Many people see National Grid (LSE: NG) (NYSE: NGG.US) as a pure income stock. I say they’re wrong!
In fact, over the past 10 years you’d have more than trebled your money with National Grid shares, but dividends taken as cash would have given you a return of only 77% — you’d have done far better by reinvesting your dividends and relying on a growing share price.
Earnings growth is key
Share price growth comes from earnings growth, and between March 2005 and March 2014 National Grid’s earnings per share (EPS) grew from 36.2p to 66.4p. That’s a gain of 83%, and it wipes the floor with inflation over the same period.
The latest consensus forecasts do suggest a fall in EPS this year with a modest rebound next. But we are in a period of tight squeezes right now — politicians are circling the energy industry like vultures, just waiting to pounce on anyone if they think it will boost their election potential, so keeping prices down is definitely the order of the day for now.
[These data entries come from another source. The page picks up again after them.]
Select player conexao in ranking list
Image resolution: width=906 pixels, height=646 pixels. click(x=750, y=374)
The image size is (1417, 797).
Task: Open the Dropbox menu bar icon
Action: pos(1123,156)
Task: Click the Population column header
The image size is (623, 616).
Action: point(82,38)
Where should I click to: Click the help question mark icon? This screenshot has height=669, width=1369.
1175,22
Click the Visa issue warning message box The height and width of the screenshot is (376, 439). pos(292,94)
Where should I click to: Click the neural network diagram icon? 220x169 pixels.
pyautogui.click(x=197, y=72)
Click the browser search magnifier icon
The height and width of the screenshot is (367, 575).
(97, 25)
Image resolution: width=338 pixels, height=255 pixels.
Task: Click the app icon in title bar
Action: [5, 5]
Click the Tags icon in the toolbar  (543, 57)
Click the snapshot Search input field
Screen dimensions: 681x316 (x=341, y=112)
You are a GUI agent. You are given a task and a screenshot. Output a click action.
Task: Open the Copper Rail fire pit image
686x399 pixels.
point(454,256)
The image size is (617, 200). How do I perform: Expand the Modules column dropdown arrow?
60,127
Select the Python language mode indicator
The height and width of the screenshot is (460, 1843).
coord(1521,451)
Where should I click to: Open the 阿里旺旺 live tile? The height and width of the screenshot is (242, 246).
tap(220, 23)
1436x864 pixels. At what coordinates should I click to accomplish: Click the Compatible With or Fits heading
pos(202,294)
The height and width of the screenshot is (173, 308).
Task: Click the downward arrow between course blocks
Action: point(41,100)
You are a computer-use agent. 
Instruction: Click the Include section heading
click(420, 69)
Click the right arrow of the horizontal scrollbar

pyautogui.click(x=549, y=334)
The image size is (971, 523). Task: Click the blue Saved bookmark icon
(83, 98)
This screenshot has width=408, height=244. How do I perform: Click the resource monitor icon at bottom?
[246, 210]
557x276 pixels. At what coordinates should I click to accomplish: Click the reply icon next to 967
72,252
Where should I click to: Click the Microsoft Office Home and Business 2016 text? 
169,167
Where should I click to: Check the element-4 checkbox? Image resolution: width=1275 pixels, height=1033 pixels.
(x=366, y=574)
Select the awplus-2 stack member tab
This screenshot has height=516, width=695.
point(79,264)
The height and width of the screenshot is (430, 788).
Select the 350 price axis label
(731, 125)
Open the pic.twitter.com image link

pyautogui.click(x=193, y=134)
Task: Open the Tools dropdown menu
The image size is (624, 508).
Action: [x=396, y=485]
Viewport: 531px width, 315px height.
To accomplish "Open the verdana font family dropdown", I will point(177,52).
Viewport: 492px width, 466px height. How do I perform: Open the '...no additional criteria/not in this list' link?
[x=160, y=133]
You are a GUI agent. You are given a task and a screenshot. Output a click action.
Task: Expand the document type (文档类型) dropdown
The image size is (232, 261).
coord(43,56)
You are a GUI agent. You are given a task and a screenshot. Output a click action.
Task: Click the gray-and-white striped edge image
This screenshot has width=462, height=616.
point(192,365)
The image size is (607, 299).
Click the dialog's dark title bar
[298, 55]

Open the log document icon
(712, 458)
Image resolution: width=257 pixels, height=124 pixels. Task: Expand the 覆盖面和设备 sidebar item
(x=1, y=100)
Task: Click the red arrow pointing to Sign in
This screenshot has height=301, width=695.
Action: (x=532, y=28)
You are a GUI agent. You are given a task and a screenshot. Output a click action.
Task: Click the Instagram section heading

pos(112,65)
But long-term, energy is a growth market, and National Grid wins whoever provides the actual joules — National Grid controls the bulk of the electricity and gas distribution networks in the UK, and has significant similar assets in the USA.
Where’s the evidence?
I expect the National Grid share price to keep outstripping returns from dividends, but that relies on growing earnings, so what evidence is there for that?
Well, with first-half results released on 7 November, chief executive Steve Holliday said that “National Grid remains on track to deliver another year of strong overall returns and asset growth“. EPS for the six months was up 16% in adjusted terms (down 27% by statutory reporting requirements, but it’s the underlying trend I’m interested in here), with regulated asset growth of around 5% expected for the full year.
And the company committed itself to continuing its share repurchase programme in order to combat the dilutive effect of taking dividends as scrip.
Reinvesting that way is a great idea, but the issuing of more shares each year does dilute future years’ earnings per share and will impact on the share price — but if the company uses the excess cash not taken by shareholders to buy back shares, the per-share measures should keep on looking good.
Good for growth
All this strengthens my belief that investing in steady long-term growth is the best way forward — and that National Grid’s strategy of paying high dividends while working to offset any dilution is a winner.
At around 920p, National Grid shares look like a long-term Buy to me.